F-Test for Comparing Two Variances¶

The F-test for comparing two variances is a statistical test used to determine whether the variances of two independent samples are significantly different. It is based on the ratio of the sample variances and assumes that both samples come from normally distributed populations. The F-test is particularly useful for assessing the homogeneity of variances, which is often a critical assumption in methods such as ANOVA.

Hypotheses¶

Null Hypothesis (\(H_0\)): The two population variances are equal:

\[ H_0: \sigma_1^2 = \sigma_2^2 \]

Alternative Hypothesis (\(H_1\)): The two population variances are not equal:

Two-tailed test (variances are simply different):

\[ H_1: \sigma_1^2 \neq \sigma_2^2 \]

One-tailed test (one variance is greater or smaller than the other):

\[ H_1: \sigma_1^2 > \sigma_2^2 \quad \text{or} \quad H_1: \sigma_1^2 < \sigma_2^2 \]

The choice between one-tailed and two-tailed depends on the research question. In many applications, the two-tailed version is used when there is no prior expectation about which variance is larger.

Assumptions¶

The F-test relies on several key assumptions:

Normality: The populations from which the samples are drawn must follow a normal distribution. The F-test is highly sensitive to deviations from normality.
Independence: The two samples must be independent of each other.
Random Sampling: Both samples should be random and representative of their respective populations.

If these assumptions are violated, particularly normality, the F-test may lead to incorrect conclusions. In such cases, alternative methods like Levene's test or the Brown–Forsythe test are more appropriate.

Test Statistic¶

The F-test statistic is based on the ratio of the two sample variances. Given two independent samples with sample variances \(s_1^2\) and \(s_2^2\) from populations with variances \(\sigma_1^2\) and \(\sigma_2^2\), under \(H_0\) with \(\sigma := \sigma_1 = \sigma_2\):

\[ \frac{s_1^2}{s_2^2} = \frac{\dfrac{(n_1-1)s_1^2/\sigma^2}{n_1-1}}{\dfrac{(n_2-1)s_2^2/\sigma^2}{n_2-1}} = \frac{\dfrac{\chi^2_{n_1-1}}{n_1-1}}{\dfrac{\chi^2_{n_2-1}}{n_2-1}} \sim F_{n_1-1, \, n_2-1} \]

The sample variances \(s_1^2\) and \(s_2^2\) are calculated as:

\[ s_1^2 = \frac{1}{n_1 - 1} \sum_{i=1}^{n_1} (X_{1i} - \bar{X}_1)^2, \qquad s_2^2 = \frac{1}{n_2 - 1} \sum_{i=1}^{n_2} (X_{2i} - \bar{X}_2)^2 \]

where \(X_{1i}\) and \(X_{2i}\) are individual observations in samples 1 and 2, \(\bar{X}_1\) and \(\bar{X}_2\) are the sample means, and \(n_1\) and \(n_2\) are the sample sizes.

**List of tasks**
1/ In the F-test passage, rewrite the paragraph beginning "The F-test for comparing two variances is a statistical test" as a short bulleted list that keeps its main facts.
2/ Answer these from the F-test passage, one line each:
(a) In many applications, when is the two-tailed version used?
(b) Which two alternative methods are named for cases where the assumptions are violated?
(c) Under the null hypothesis, what are the degrees of freedom of the F distribution that the ratio of sample variances follows?
3/ Write the next part of the F-test passage, picking up after its final sentence.

**Recorded data**

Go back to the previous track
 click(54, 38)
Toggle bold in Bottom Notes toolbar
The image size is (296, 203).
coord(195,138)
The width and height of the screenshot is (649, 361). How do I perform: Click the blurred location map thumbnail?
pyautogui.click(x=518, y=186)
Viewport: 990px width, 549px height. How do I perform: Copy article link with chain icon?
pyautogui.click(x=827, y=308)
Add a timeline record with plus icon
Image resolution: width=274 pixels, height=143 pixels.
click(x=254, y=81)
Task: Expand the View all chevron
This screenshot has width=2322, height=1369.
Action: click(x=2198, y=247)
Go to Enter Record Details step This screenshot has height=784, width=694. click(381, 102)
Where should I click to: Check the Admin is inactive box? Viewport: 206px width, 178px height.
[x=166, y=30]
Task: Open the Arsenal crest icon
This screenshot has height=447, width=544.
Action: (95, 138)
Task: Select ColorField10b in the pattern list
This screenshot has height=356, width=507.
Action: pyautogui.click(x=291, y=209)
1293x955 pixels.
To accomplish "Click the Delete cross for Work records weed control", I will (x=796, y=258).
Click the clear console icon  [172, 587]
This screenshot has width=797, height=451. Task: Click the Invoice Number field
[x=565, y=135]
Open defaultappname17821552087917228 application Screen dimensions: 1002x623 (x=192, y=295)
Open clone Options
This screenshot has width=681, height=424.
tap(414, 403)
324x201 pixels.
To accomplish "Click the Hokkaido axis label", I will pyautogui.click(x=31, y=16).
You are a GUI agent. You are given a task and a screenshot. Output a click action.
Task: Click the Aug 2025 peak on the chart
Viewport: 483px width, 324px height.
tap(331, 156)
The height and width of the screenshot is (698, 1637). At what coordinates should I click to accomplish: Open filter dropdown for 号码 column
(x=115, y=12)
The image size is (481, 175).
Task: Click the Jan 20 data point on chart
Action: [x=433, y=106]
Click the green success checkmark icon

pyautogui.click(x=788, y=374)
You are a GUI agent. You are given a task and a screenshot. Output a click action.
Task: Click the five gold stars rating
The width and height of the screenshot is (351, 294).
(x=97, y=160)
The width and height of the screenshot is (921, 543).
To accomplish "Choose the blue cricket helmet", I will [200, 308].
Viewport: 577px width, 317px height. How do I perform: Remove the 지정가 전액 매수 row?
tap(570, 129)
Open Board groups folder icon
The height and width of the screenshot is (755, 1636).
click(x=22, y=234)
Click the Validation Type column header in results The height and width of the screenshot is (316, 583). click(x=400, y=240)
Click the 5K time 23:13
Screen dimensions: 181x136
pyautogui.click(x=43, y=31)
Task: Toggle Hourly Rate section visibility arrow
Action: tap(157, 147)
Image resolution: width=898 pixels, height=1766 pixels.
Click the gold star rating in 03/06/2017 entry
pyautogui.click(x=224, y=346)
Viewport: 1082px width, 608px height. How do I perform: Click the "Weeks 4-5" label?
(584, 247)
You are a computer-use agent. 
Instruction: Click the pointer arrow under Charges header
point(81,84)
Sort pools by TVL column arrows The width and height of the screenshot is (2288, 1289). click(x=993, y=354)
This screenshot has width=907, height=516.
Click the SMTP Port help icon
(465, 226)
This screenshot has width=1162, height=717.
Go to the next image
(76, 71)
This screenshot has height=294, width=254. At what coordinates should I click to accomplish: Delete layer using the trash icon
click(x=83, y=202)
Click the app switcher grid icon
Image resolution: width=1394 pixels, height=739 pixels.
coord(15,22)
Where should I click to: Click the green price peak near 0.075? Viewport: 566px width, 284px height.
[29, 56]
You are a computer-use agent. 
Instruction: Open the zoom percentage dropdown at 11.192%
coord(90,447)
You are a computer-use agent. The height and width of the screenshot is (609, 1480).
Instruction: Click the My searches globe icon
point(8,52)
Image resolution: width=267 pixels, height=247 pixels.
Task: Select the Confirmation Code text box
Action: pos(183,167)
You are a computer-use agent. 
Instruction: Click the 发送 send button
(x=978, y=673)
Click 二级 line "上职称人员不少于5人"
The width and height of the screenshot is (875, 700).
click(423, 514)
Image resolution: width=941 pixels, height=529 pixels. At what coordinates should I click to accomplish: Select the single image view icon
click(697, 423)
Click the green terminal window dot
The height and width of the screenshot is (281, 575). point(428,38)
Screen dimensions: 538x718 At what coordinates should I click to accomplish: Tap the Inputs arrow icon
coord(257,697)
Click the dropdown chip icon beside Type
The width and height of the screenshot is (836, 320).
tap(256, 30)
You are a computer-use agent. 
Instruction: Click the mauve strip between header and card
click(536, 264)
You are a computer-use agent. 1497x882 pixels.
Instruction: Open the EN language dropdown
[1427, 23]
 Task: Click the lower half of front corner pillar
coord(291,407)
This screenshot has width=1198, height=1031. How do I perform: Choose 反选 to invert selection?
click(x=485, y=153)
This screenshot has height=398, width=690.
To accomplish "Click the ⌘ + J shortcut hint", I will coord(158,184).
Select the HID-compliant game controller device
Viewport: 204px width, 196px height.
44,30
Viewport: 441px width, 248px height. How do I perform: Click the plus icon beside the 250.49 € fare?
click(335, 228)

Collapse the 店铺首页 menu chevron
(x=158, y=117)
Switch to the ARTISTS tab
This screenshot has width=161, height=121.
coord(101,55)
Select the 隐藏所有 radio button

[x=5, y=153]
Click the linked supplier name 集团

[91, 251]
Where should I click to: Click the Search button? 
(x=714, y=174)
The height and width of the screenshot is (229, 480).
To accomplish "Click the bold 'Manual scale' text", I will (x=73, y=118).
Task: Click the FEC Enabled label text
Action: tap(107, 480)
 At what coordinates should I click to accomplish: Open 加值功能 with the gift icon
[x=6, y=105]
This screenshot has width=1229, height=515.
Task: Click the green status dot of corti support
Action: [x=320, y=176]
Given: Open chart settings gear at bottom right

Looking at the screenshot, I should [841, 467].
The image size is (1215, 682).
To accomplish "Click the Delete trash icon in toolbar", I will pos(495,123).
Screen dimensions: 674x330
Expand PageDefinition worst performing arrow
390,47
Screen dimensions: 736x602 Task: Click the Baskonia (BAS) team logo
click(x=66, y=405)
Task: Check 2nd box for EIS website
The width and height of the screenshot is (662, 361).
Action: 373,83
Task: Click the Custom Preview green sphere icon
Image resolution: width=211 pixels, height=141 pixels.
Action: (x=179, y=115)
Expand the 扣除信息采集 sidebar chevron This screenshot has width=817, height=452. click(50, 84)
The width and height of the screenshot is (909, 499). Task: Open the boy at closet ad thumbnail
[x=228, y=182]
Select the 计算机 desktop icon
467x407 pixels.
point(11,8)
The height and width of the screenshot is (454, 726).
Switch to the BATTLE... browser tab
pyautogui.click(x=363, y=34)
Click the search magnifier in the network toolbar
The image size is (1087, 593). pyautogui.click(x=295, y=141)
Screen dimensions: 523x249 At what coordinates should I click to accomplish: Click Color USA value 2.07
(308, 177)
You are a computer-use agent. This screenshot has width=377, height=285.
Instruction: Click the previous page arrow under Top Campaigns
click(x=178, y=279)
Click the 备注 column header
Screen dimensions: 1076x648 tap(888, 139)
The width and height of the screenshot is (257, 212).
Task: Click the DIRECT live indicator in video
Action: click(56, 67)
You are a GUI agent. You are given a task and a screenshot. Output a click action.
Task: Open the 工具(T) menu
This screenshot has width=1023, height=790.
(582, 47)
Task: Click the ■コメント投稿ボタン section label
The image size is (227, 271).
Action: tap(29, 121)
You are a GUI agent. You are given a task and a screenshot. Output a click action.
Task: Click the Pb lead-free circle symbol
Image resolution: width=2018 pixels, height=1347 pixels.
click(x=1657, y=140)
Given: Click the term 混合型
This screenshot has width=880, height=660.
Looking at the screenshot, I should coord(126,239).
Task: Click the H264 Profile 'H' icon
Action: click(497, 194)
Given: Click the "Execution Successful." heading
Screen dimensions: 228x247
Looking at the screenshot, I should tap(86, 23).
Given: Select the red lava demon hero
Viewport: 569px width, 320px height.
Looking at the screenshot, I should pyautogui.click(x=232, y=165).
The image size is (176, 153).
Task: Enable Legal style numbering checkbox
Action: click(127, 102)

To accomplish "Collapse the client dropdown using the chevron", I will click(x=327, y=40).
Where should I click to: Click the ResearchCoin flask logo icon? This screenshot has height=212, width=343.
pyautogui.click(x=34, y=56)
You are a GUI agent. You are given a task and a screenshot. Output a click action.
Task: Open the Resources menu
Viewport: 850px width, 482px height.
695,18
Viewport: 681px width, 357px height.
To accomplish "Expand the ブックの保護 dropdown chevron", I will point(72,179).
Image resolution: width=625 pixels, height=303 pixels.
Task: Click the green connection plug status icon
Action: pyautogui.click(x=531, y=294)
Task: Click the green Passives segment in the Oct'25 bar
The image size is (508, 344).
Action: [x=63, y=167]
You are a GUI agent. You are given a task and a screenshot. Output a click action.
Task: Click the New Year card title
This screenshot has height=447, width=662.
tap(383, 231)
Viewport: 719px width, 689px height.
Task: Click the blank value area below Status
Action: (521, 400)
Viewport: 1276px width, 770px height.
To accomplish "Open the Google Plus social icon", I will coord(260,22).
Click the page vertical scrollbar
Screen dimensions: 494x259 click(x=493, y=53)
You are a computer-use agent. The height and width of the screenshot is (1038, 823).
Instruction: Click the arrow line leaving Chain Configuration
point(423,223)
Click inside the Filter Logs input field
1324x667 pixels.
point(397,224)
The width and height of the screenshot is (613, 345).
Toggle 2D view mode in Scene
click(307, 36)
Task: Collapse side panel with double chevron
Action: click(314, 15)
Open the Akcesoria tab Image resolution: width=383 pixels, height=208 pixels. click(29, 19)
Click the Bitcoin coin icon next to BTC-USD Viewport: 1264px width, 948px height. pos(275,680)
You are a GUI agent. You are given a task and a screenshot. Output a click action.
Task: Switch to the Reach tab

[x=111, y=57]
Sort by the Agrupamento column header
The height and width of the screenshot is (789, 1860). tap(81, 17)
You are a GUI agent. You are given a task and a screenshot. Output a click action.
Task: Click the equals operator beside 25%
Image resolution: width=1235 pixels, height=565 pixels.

**Solved tasks**
1/
- Determines whether the variances of two independent samples are significantly different.
- Is based on the ratio of the sample variances.
- Assumes both samples come from normally distributed populations.
- Is useful for assessing homogeneity of variances, often a critical assumption in methods such as ANOVA.

2/
(a) When there is no prior expectation about which variance is larger.
(b) Levene's test and the Brown–Forsythe test.
(c) \(n_1-1\) and \(n_2-1\).

3/
The F-distribution is used to evaluate the significance of the ratio, with degrees of freedom \(n_1 - 1\) and \(n_2 - 1\). The F-statistic always compares the larger sample variance to the smaller one, ensuring that \(F \geq 1\).

Critical Region and Decision Rule¶

To determine whether the difference between the two sample variances is statistically significant, the calculated F-statistic is compared to critical values from the F-distribution:

Degrees of freedom for the numerator: \(df_1 = n_1 - 1\)
Degrees of freedom for the denominator: \(df_2 = n_2 - 1\)

Two-tailed test:

Reject \(H_0\) if \(F < F_{\text{lower}}\) or \(F > F_{\text{upper}}\).
Fail to reject \(H_0\) if \(F_{\text{lower}} < F < F_{\text{upper}}\).

One-tailed test:

If testing \(H_1: \sigma_1^2 > \sigma_2^2\), reject \(H_0\) if \(F > F_{\text{upper}}\).
If testing \(H_1: \sigma_1^2 < \sigma_2^2\), reject \(H_0\) if \(F < F_{\text{lower}}\).

Example Problem and Solution¶

Example: A researcher wants to compare the variability in the test scores of two different student groups. Group 1 has a sample size of 15 and sample variance \(s_1^2 = 25\). Group 2 has a sample size of 20 and sample variance \(s_2^2 = 16\). Test whether the variances of the two groups are significantly different at the 5% significance level.

Step-by-Step Solution¶

Step 1 — Formulate Hypotheses:

\(H_0: \sigma_1^2 = \sigma_2^2\)
\(H_1: \sigma_1^2 \neq \sigma_2^2\) (two-tailed test)

Step 2 — Compute the Test Statistic:

\[ F = \frac{s_1^2}{s_2^2} = \frac{25}{16} = 1.5625 \]

Step 3 — Determine Critical Values:

For \(df_1 = 14\) and \(df_2 = 19\) degrees of freedom at \(\alpha = 0.05\) (two-tailed):

Lower critical value: \(F_{\text{lower}} = 0.390\)
Upper critical value: \(F_{\text{upper}} = 2.657\)

Step 4 — Decision Rule:

Since \(F = 1.5625\) falls between the critical values (\(0.390 < 1.5625 < 2.657\)), we fail to reject the null hypothesis.

Step 5 — Conclusion:

There is insufficient evidence to conclude that the variances of the two groups are significantly different at the 5% significance level.

Python Implementation¶

import numpy as np
from scipy.stats import f

# Example data: Two sample datasets
sample1 = [12, 15, 14, 10, 13, 14, 12, 11]
sample2 = [22, 25, 20, 18, 24, 23, 19, 21]

# Calculate sample variances
var1 = np.var(sample1, ddof=1)
var2 = np.var(sample2, ddof=1)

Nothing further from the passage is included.